- Exercício -
Por favor, reproduza na íntegra, palavra por palavra, o texto sobre desemprego e violência no Uruguai.

- Texto para leitura -
No cenário econômico, a diminuição das exportações, a recessão de setores como construção e de parte da indústria afeta diretamente a situação dos trabalhadores. A taxa de desemprego chegou a 9,8% no fim do ano passado, sendo a maior taxa dos últimos 12 anos. De acordo com a Agência Brasil, os mais jovens (de 14 a 24 anos) e os idosos (com mais de 60 anos) são os mais afetados com a falta de emprego.
Esses são apenas alguns exemplos de um país que, apesar de suas particularidades, passa por uma situação muito semelhante à do conjunto dos países dominados.
A questão da violência
Uma questão sensível e que faz parte das discussões diárias dos uruguaios é o aumento assustador da violência. Em 2018, a taxa de homicídios no Uruguai chegava a 11,8 para cada 100 mil habitantes e esse valor aumentou em 45% em 2019. É a primeira vez que o índice chegou a dois dígitos na história do país e está entre os países com o maior número de mortes violentas na América do Sul.
O aumento desses índices explica-se pelos problemas econômicos apresentados e pelo aumento de conflitos entre gangues de traficantes que têm utilizado o país como porto de saída para as drogas produzidas na Colômbia, Peru e Bolívia.

- Listagem apresentada -
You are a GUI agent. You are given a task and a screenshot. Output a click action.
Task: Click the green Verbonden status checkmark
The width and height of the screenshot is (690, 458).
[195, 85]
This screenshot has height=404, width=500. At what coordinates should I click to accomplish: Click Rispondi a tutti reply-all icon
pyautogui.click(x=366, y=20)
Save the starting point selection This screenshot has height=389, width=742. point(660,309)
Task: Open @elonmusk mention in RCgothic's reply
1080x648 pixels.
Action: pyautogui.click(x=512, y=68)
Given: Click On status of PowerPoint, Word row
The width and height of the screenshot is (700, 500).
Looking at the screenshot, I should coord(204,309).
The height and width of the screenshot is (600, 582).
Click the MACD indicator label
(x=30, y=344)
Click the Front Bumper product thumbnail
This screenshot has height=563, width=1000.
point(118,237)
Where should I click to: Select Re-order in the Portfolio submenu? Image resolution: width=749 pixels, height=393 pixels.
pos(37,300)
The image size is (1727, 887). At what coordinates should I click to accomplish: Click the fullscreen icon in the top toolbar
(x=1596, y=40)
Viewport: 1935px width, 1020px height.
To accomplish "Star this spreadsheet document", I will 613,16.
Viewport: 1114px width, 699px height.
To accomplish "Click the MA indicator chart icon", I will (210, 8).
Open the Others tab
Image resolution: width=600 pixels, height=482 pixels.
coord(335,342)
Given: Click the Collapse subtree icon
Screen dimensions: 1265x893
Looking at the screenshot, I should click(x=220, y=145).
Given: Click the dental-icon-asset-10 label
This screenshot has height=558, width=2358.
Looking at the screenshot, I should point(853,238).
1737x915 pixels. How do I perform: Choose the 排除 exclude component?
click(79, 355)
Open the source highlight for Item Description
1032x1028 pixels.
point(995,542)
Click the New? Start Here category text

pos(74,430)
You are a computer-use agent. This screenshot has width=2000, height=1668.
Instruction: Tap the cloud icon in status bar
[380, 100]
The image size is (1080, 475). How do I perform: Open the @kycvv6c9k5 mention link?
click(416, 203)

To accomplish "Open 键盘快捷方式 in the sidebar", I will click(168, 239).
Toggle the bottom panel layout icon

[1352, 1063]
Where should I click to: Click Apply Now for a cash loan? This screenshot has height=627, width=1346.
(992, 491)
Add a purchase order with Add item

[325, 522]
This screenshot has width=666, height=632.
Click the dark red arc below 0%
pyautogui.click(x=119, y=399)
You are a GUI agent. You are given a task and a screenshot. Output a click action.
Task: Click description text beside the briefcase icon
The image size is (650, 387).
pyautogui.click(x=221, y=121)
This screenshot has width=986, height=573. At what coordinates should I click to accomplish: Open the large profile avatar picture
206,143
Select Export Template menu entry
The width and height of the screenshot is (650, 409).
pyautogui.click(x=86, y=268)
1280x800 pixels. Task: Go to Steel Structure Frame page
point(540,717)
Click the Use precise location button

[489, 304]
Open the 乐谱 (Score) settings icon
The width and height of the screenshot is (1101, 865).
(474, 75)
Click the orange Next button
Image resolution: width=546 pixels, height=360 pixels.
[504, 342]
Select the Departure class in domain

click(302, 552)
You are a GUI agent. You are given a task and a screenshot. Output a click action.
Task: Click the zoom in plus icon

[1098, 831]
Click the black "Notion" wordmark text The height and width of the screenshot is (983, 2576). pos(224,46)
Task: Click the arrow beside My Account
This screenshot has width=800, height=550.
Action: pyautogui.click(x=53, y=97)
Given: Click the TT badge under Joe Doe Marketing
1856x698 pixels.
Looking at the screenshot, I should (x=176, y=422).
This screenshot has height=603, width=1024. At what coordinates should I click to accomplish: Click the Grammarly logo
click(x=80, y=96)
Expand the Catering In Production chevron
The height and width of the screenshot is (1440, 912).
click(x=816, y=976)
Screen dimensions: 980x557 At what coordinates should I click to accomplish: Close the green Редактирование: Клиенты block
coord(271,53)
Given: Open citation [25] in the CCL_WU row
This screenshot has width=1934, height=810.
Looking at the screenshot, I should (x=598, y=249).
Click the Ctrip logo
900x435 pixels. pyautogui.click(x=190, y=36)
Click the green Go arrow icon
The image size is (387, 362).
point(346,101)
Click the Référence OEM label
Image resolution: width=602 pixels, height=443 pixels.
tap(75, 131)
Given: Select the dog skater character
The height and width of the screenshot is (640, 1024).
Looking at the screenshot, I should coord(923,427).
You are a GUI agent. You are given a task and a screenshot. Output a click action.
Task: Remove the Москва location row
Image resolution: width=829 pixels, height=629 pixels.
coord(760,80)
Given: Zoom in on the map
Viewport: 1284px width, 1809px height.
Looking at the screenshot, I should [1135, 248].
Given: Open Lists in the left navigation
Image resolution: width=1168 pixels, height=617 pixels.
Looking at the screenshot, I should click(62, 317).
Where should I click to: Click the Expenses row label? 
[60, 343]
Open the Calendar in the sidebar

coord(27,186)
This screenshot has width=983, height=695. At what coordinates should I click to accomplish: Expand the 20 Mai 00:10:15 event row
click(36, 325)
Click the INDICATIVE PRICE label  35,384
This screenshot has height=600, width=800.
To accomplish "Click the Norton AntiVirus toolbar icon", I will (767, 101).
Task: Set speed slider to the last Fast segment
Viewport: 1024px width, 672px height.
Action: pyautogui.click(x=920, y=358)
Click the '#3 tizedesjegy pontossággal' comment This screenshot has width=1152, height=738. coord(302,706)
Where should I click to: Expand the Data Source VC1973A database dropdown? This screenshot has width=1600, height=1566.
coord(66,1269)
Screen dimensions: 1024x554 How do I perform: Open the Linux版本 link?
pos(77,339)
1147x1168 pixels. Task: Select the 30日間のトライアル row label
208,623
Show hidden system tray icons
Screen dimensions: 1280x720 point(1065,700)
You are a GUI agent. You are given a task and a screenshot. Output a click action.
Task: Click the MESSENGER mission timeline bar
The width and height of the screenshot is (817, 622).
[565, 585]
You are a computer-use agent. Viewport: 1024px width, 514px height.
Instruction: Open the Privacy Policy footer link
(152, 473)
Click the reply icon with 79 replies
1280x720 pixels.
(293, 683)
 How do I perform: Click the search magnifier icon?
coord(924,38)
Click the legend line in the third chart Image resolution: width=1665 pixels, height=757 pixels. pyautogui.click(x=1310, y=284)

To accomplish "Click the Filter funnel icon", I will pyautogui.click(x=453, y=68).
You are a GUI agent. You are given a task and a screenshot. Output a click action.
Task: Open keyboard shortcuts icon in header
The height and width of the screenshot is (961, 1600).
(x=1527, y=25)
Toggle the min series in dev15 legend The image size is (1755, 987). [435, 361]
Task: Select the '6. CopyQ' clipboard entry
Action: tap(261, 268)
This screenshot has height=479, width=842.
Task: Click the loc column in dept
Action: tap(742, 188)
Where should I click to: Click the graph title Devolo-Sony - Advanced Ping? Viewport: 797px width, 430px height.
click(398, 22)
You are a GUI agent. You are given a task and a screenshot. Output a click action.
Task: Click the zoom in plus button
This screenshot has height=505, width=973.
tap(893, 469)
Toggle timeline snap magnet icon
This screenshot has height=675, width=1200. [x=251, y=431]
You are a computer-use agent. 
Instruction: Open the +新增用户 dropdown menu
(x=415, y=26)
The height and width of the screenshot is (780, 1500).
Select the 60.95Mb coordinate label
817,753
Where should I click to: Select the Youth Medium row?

- Resultado do exercício -
No cenário econômico, a diminuição das exportações, a recessão de setores como construção e de parte da indústria afeta diretamente a situação dos trabalhadores. A taxa de desemprego chegou a 9,8% no fim do ano passado, sendo a maior taxa dos últimos 12 anos. De acordo com a Agência Brasil, os mais jovens (de 14 a 24 anos) e os idosos (com mais de 60 anos) são os mais afetados com a falta de emprego.
Esses são apenas alguns exemplos de um país que, apesar de suas particularidades, passa por uma situação muito semelhante à do conjunto dos países dominados.
A questão da violência
Uma questão sensível e que faz parte das discussões diárias dos uruguaios é o aumento assustador da violência. Em 2018, a taxa de homicídios no Uruguai chegava a 11,8 para cada 100 mil habitantes e esse valor aumentou em 45% em 2019. É a primeira vez que o índice chegou a dois dígitos na história do país e está entre os países com o maior número de mortes violentas na América do Sul.
O aumento desses índices explica-se pelos problemas econômicos apresentados e pelo aumento de conflitos entre gangues de traficantes que têm utilizado o país como porto de saída para as drogas produzidas na Colômbia, Peru e Bolívia.